AUFGABE A: Gib die Zeilen der Einträge von der Zeile mit „Screen dimensions: 1456x819“ bis einschließlich der Zeile mit „Image resolution: width=1024“ als JSON-Liste von Strings wieder. Jede Zeile wird ein String, Leerzeilen entfallen.

DOKUMENT:
----

■ Karadžićs „Parlament“ stimmt den US-Vorschlägen zu
: Schlechte Karten für Sarajevo

Mag sein, daß Yasushi Akashi Wort hält. Eine „massive Antwort“ hatte der UN-Sondergesandte für Ex-Jugoslawien angekündigt, falls sich herausstellen sollte, was das UN-Hauptquartier in Zagreb inzwischen bestätigt hat: Die Granate, die im Zentrum von Sarajevo 37 Menschen tötete, wurde von Soldaten des bosnischen Serbenführers Radovan Karadžić abgefeuert. Doch wichtiger als alle Vergeltungsschläge ist der Schutz der Bürger Sarajevos. Dieser, so ließ jetzt Jacques Chirac verlauten, könne nur durch eine vollständige Demilitarisierung Sarajevos garantiert werden. Sein bosnischer Kollege Alija Izetbegović wird sich für den Vorschlag bedanken. Srebrenica läßt grüßen. Weshalb fordert der Franzose nicht die Demilitarisierung Pales, wo Karadžić residiert?

----

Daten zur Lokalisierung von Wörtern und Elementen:
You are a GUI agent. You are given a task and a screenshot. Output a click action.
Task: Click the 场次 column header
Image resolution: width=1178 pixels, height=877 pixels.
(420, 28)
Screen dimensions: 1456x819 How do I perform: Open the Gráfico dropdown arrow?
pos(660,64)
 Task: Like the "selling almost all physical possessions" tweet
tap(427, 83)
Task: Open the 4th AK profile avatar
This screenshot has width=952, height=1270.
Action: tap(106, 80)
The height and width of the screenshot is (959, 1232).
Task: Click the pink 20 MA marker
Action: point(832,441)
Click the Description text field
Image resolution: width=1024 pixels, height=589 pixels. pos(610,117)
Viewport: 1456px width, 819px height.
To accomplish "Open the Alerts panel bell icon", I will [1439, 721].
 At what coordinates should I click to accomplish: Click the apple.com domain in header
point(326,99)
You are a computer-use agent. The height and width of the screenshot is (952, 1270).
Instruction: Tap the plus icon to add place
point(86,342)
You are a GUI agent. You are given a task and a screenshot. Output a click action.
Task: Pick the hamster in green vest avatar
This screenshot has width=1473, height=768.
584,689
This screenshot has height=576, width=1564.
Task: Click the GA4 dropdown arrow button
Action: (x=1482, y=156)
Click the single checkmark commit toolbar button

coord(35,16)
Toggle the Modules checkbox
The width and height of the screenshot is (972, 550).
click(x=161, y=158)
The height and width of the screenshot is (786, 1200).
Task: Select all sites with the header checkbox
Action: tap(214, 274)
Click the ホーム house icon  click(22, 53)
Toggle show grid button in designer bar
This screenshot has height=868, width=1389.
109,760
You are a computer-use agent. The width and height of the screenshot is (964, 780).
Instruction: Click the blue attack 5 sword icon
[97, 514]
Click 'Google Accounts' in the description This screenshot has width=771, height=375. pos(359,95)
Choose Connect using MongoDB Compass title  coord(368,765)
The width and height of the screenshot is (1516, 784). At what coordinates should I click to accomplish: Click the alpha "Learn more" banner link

----

AUFGABE B: Übersetze den Satz „Doch wichtiger als alle Vergeltungsschläge ist der Schutz der Bürger Sarajevos.“ aus dem Dokument ins Englische.

SCHRIFTLICHE LÖSUNG A:
[
  "Screen dimensions: 1456x819 How do I perform: Open the Gráfico dropdown arrow?",
  "pos(660,64)",
  " Task: Like the \"selling almost all physical possessions\" tweet",
  "tap(427, 83)",
  "Task: Open the 4th AK profile avatar",
  "This screenshot has width=952, height=1270.",
  "Action: tap(106, 80)",
  "The height and width of the screenshot is (959, 1232).",
  "Task: Click the pink 20 MA marker",
  "Action: point(832,441)",
  "Click the Description text field",
  "Image resolution: width=1024 pixels, height=589 pixels. pos(610,117)"
]

SCHRIFTLICHE LÖSUNG B: But more important than any retaliatory strikes is the protection of the citizens of Sarajevo.